━━━━━ GIVEN RECORDS
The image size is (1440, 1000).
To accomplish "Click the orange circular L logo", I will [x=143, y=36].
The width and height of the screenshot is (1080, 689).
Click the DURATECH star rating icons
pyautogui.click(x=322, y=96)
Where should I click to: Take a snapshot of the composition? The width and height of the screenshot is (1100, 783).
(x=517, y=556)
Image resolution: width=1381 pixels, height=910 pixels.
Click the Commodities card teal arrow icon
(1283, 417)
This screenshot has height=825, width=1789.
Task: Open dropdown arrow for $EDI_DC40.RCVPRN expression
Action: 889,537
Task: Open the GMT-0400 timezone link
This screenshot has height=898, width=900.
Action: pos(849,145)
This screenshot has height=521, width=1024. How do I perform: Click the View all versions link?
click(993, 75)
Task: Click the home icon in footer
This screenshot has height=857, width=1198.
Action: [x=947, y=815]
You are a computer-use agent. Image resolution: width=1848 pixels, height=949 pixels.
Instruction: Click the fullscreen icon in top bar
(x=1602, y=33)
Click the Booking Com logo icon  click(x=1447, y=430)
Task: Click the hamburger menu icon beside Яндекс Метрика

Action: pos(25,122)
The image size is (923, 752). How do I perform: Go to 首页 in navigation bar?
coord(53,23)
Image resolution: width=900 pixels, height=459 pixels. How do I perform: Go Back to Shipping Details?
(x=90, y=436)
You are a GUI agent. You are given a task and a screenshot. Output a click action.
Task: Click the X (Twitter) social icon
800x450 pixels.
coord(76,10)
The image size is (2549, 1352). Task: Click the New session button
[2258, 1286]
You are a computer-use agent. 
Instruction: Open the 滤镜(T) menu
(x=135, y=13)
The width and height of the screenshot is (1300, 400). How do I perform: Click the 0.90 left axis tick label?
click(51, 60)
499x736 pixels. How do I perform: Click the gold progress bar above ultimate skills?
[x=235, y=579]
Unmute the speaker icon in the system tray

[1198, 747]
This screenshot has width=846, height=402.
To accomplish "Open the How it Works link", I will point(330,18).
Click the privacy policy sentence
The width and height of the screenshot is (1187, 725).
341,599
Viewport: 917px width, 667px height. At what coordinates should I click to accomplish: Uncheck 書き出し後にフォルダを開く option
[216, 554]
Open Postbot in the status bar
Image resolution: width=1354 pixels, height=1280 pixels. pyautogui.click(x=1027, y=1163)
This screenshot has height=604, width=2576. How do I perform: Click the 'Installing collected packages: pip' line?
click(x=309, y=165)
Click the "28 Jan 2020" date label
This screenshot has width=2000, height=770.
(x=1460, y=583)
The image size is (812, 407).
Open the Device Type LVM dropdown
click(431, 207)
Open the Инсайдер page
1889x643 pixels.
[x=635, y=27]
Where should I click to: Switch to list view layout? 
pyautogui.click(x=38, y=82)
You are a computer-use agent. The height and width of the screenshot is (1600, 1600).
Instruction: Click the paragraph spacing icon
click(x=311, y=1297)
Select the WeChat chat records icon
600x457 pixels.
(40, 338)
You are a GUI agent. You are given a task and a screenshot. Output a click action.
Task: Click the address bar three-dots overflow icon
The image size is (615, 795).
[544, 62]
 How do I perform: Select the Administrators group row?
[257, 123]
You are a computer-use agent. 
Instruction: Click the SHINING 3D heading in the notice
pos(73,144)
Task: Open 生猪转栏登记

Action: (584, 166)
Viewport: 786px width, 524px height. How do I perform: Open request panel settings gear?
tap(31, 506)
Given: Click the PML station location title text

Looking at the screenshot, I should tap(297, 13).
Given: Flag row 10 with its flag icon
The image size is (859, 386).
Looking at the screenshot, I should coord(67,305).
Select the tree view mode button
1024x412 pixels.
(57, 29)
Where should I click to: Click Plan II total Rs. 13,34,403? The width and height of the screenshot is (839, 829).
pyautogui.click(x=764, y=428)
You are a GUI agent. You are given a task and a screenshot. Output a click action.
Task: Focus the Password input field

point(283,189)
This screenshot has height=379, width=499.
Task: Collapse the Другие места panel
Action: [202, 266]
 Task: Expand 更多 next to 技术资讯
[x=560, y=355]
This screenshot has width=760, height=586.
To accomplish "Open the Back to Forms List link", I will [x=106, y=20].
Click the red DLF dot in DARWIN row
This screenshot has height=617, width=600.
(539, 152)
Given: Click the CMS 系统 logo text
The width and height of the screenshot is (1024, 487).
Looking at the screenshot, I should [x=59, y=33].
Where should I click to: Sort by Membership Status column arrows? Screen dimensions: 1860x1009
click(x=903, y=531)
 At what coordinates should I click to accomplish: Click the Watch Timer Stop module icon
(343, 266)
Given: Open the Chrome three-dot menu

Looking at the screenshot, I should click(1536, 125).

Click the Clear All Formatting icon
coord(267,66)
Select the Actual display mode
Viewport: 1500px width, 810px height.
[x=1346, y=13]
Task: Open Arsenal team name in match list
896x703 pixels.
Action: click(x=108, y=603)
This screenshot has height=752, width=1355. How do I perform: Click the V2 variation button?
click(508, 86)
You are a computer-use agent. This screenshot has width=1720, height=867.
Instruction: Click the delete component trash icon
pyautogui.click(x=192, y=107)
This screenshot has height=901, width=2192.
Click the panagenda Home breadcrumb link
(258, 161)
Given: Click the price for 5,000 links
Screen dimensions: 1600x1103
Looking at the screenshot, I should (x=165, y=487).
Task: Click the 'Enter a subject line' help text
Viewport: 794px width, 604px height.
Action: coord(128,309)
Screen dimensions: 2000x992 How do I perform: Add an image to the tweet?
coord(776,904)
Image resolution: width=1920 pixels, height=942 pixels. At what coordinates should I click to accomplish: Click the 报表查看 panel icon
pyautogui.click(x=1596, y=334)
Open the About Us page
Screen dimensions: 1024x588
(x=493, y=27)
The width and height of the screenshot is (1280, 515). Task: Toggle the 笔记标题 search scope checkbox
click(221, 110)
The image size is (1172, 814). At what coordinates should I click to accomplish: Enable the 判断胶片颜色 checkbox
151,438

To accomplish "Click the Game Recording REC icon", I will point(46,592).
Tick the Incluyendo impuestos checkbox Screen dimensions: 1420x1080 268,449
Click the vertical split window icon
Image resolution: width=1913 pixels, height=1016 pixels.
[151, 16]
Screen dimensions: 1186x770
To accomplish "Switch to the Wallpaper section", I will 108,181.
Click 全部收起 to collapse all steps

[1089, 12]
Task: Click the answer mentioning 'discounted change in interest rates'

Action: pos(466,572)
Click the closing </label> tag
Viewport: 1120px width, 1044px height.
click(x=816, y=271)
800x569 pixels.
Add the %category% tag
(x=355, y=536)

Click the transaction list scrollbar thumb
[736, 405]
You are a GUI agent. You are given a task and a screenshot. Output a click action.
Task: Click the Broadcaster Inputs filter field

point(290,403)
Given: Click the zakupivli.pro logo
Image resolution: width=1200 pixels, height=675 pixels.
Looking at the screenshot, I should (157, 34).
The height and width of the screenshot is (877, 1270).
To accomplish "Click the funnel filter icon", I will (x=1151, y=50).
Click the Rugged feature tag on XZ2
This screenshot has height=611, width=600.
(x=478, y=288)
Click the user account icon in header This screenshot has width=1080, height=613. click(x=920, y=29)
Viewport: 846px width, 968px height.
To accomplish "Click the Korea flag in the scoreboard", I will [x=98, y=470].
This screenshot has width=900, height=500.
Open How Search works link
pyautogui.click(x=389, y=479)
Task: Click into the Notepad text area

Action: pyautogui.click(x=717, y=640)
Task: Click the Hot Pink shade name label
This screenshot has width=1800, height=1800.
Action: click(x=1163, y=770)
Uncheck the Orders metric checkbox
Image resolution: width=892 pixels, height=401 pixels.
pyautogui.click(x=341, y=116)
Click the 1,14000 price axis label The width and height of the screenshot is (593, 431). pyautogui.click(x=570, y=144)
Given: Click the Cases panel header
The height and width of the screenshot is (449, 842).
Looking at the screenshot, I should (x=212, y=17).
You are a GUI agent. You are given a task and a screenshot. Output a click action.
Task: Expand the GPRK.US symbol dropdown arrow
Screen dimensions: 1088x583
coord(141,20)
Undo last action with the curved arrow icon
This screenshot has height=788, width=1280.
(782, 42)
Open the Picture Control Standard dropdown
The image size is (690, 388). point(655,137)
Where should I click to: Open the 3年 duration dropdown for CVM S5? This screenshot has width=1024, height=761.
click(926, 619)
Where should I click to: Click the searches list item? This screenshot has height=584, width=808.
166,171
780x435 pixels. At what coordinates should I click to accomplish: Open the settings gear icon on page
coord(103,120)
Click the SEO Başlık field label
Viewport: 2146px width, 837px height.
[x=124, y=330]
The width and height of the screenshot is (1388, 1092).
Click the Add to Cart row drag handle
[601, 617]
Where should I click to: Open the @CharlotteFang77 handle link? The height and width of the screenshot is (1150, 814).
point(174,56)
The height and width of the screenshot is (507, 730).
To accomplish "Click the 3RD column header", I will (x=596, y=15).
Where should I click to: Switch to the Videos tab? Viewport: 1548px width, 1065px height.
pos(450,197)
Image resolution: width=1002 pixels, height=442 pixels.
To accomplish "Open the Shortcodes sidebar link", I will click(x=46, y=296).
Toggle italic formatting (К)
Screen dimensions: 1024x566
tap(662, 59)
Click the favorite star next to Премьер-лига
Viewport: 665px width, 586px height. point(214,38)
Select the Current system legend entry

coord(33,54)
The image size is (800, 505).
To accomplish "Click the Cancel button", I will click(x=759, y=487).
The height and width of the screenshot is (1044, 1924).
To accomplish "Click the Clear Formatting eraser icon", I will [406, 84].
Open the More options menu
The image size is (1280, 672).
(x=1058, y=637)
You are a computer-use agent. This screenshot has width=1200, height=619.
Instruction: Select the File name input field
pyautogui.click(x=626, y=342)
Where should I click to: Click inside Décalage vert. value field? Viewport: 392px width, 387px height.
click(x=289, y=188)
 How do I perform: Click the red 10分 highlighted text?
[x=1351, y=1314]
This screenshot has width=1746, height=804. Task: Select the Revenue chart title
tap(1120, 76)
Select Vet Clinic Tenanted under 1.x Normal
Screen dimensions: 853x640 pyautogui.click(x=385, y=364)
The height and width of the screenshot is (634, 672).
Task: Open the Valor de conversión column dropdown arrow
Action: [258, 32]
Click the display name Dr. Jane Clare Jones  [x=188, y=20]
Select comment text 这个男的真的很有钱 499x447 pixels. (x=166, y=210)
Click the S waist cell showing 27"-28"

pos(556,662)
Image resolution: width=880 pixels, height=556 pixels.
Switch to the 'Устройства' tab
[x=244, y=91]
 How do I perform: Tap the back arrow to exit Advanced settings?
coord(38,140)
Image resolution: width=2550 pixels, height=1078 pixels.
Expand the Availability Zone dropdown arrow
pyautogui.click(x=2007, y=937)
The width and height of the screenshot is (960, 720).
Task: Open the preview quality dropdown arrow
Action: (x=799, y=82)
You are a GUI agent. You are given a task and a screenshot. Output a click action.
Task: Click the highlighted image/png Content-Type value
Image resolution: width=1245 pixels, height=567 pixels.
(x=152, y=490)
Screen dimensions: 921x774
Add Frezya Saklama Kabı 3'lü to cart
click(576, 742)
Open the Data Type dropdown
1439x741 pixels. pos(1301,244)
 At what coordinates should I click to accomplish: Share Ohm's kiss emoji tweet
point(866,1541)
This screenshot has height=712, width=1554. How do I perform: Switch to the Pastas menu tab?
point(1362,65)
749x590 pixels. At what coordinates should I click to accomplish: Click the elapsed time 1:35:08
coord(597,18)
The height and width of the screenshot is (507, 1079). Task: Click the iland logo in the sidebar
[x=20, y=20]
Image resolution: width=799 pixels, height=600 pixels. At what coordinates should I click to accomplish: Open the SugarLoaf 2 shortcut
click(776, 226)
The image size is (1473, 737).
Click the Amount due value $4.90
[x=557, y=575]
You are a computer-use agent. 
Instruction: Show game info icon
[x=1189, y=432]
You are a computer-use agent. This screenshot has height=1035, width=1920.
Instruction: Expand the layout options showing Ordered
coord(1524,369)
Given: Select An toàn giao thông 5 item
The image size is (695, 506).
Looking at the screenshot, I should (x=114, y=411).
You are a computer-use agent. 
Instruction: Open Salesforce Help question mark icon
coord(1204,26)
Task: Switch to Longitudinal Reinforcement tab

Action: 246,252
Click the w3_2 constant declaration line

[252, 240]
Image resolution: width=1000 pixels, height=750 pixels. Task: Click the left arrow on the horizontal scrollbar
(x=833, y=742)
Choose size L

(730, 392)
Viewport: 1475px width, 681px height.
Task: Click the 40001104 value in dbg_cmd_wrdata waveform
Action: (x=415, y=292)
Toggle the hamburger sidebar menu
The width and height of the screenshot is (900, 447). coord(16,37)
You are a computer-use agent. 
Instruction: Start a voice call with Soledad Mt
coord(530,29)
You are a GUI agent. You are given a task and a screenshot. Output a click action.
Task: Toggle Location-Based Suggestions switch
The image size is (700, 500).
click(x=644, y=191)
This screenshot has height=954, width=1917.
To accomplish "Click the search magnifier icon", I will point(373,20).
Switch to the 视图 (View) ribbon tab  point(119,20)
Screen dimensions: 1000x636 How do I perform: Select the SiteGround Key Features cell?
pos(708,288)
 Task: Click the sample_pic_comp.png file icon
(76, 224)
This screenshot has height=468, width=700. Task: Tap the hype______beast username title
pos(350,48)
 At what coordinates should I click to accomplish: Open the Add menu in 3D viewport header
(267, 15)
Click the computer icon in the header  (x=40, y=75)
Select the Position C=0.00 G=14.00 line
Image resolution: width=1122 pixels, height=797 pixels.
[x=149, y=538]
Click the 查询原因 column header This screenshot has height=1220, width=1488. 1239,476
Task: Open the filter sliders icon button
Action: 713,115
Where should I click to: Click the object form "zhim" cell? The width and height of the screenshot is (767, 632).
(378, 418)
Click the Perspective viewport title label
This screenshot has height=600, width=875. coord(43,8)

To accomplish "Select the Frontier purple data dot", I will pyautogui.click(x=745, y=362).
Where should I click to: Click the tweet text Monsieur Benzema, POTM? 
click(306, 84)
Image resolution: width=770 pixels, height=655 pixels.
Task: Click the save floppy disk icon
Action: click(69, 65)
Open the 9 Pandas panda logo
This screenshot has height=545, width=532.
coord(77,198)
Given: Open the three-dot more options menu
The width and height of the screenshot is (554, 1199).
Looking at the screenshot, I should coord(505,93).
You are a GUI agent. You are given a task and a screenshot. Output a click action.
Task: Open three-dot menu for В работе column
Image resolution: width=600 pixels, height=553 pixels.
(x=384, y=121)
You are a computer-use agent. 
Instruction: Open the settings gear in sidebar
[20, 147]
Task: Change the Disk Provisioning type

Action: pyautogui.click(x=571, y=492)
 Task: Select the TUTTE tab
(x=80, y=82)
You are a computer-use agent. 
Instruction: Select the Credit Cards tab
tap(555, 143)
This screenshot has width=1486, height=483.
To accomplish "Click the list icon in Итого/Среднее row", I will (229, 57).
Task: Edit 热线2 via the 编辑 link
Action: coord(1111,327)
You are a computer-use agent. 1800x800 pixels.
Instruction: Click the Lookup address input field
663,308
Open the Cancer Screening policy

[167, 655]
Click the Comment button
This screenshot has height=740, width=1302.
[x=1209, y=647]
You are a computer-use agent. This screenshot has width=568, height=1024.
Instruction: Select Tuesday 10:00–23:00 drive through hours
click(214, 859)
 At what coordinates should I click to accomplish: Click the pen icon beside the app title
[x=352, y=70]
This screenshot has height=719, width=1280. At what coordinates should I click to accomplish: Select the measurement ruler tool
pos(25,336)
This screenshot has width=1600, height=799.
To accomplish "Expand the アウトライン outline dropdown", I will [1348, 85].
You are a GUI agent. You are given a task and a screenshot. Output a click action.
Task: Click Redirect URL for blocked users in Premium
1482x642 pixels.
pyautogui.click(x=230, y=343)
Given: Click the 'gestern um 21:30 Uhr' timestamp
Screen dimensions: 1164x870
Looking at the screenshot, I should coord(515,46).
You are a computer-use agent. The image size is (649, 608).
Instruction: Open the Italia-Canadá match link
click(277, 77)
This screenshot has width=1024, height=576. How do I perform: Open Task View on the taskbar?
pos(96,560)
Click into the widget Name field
━━━━━━━━━━
▸ TASK DETAILS: Scan the records above, count the lines with "mode" in them, and give only the number.

▸ OUTPUT OF THE EXERCISE: 2